___ EXCERPTED RECORDS
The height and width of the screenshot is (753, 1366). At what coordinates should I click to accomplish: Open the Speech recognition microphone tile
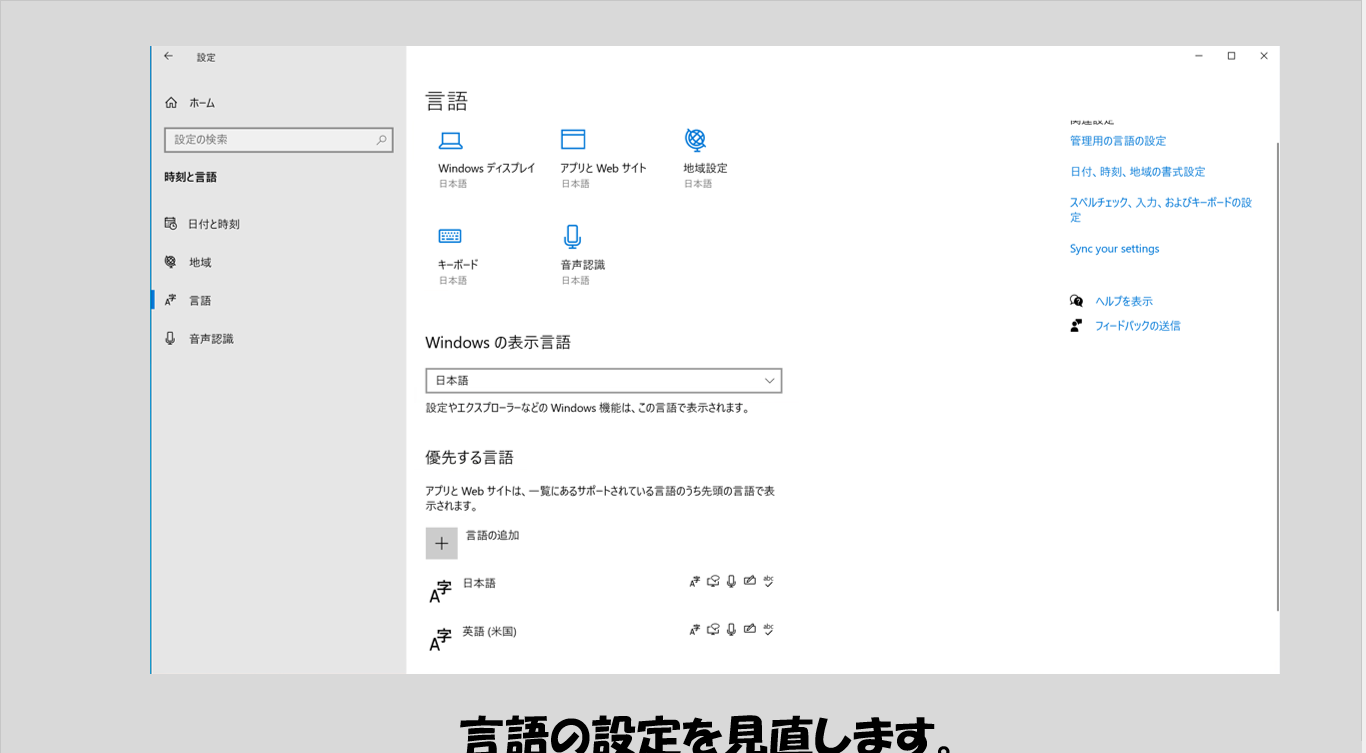coord(572,236)
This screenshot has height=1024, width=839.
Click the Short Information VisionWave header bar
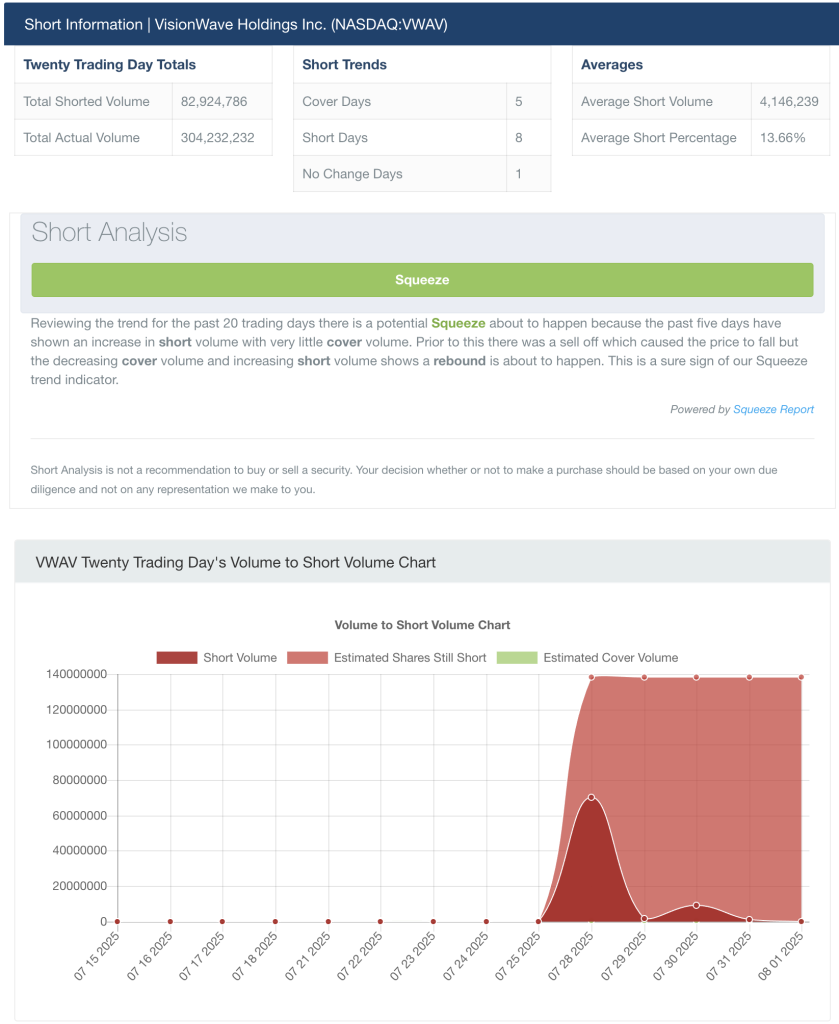point(422,25)
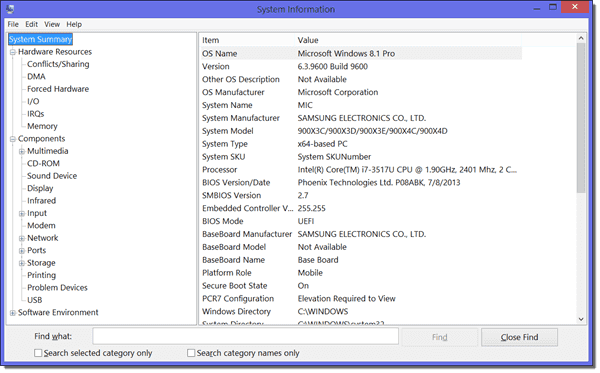Click inside the Find what text field

click(x=245, y=336)
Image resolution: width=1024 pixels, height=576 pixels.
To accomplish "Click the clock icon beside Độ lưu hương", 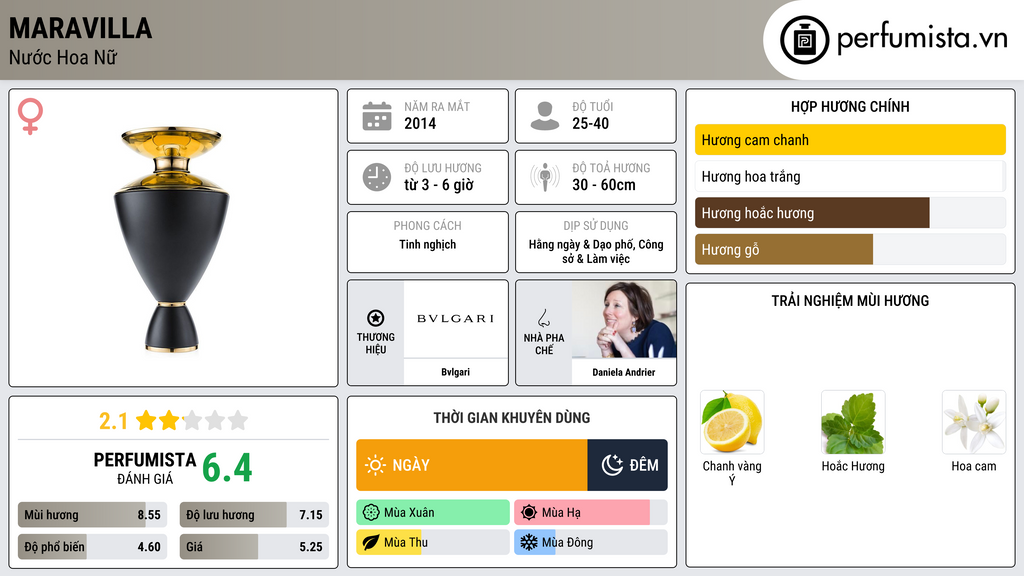I will click(377, 177).
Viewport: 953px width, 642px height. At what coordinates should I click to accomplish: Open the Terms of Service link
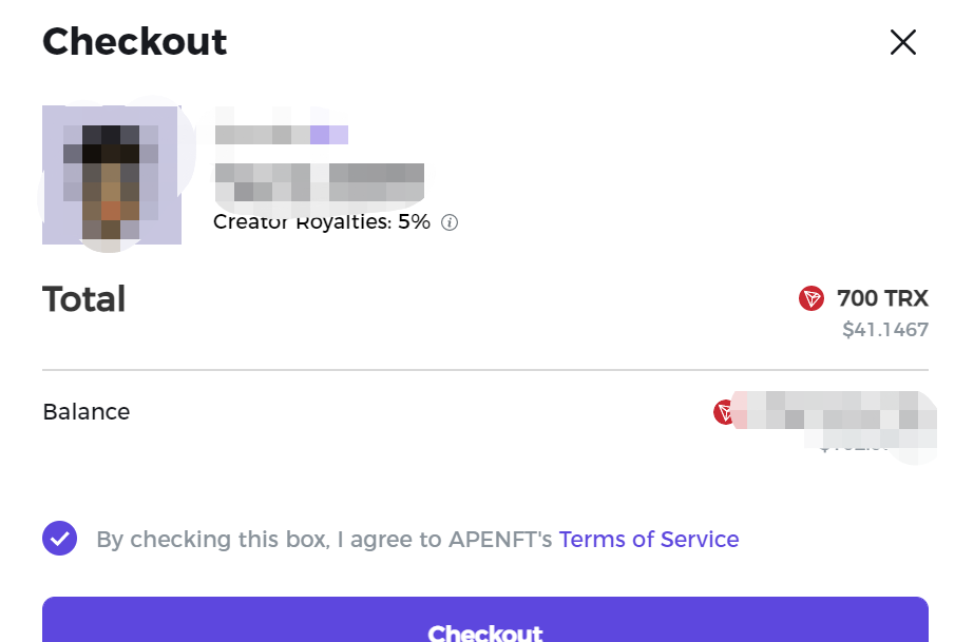[x=649, y=539]
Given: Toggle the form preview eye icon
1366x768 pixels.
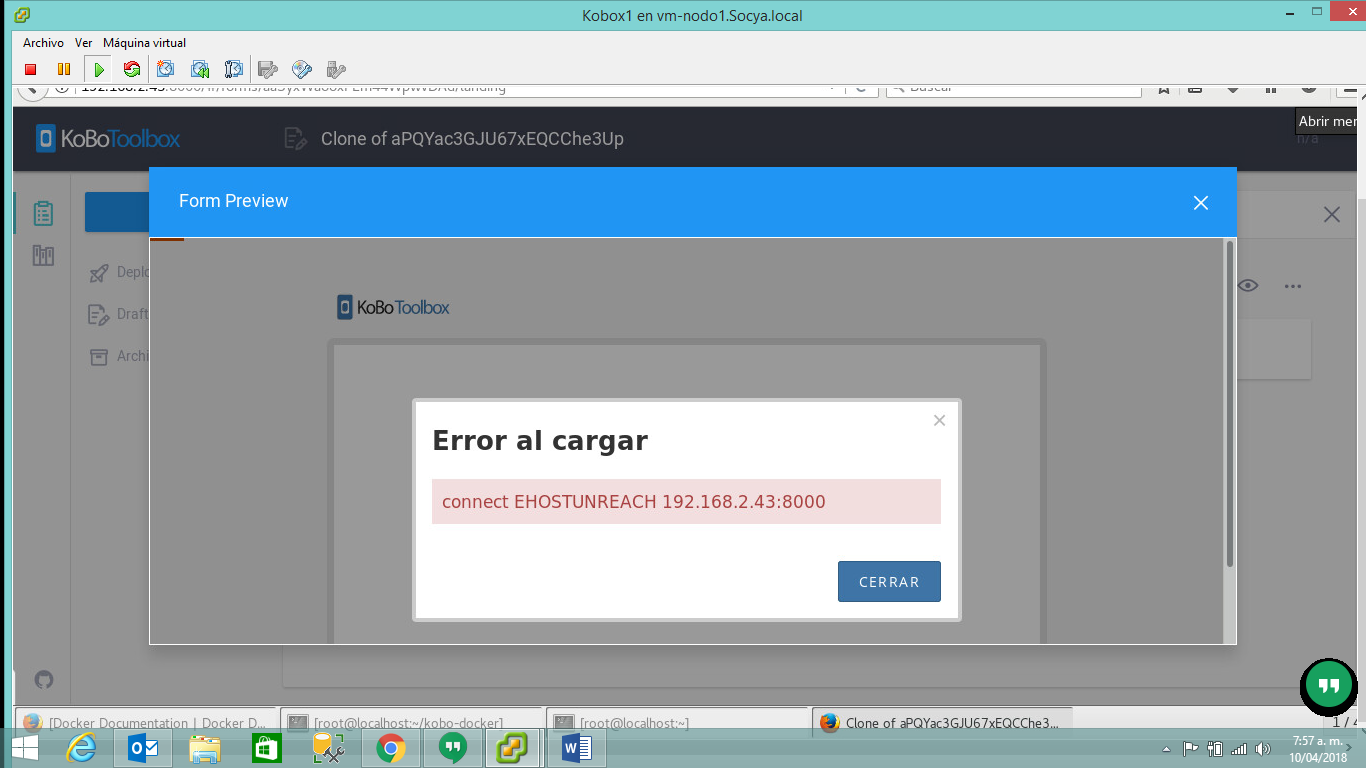Looking at the screenshot, I should [1248, 286].
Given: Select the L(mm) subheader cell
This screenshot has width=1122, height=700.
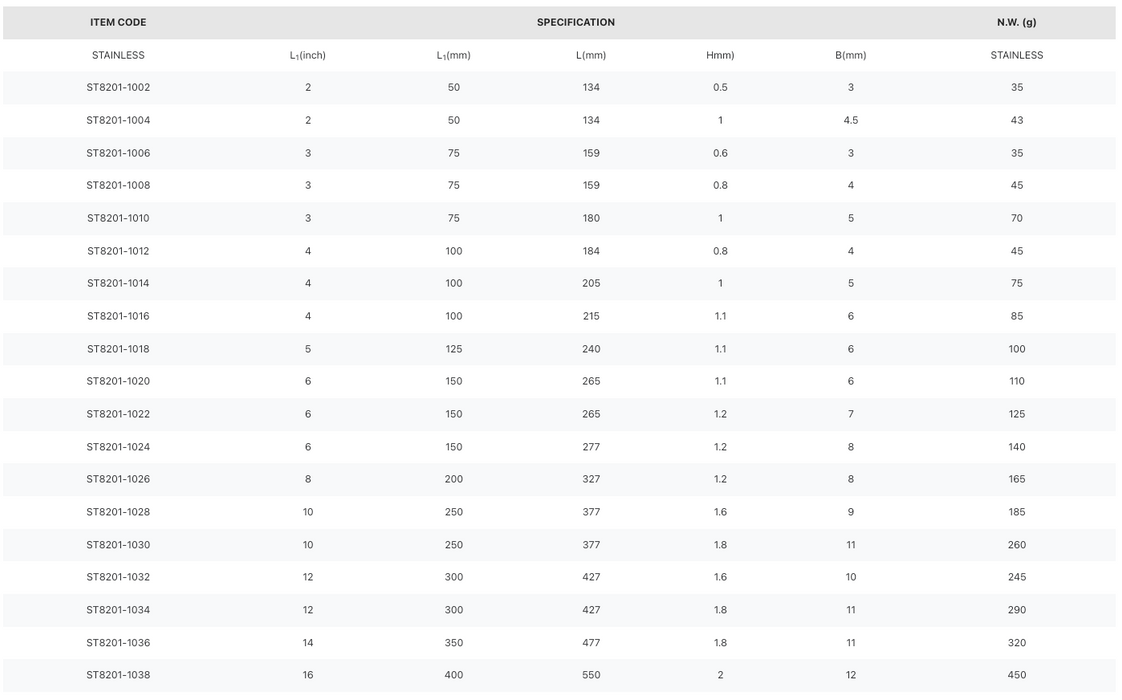Looking at the screenshot, I should click(x=591, y=55).
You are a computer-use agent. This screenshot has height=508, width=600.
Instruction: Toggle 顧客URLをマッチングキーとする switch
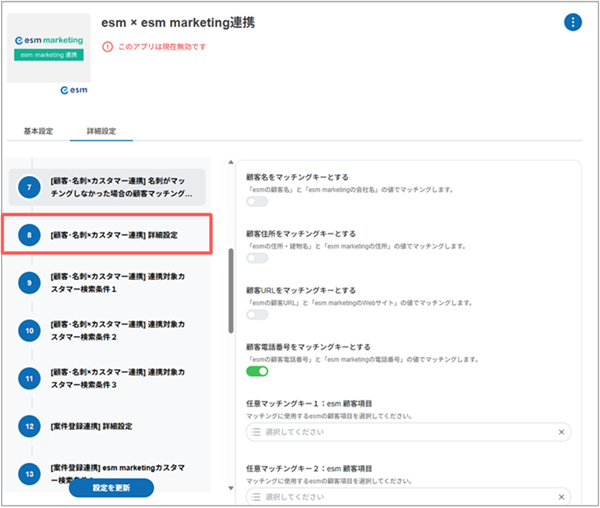pos(257,314)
______
_EXERCISE GOAL_. All lines with the string "Given" must be copied from the data.

_TASK RESULT_.
Given: Toggle the form preview eye icon
Given: Select the L(mm) subheader cell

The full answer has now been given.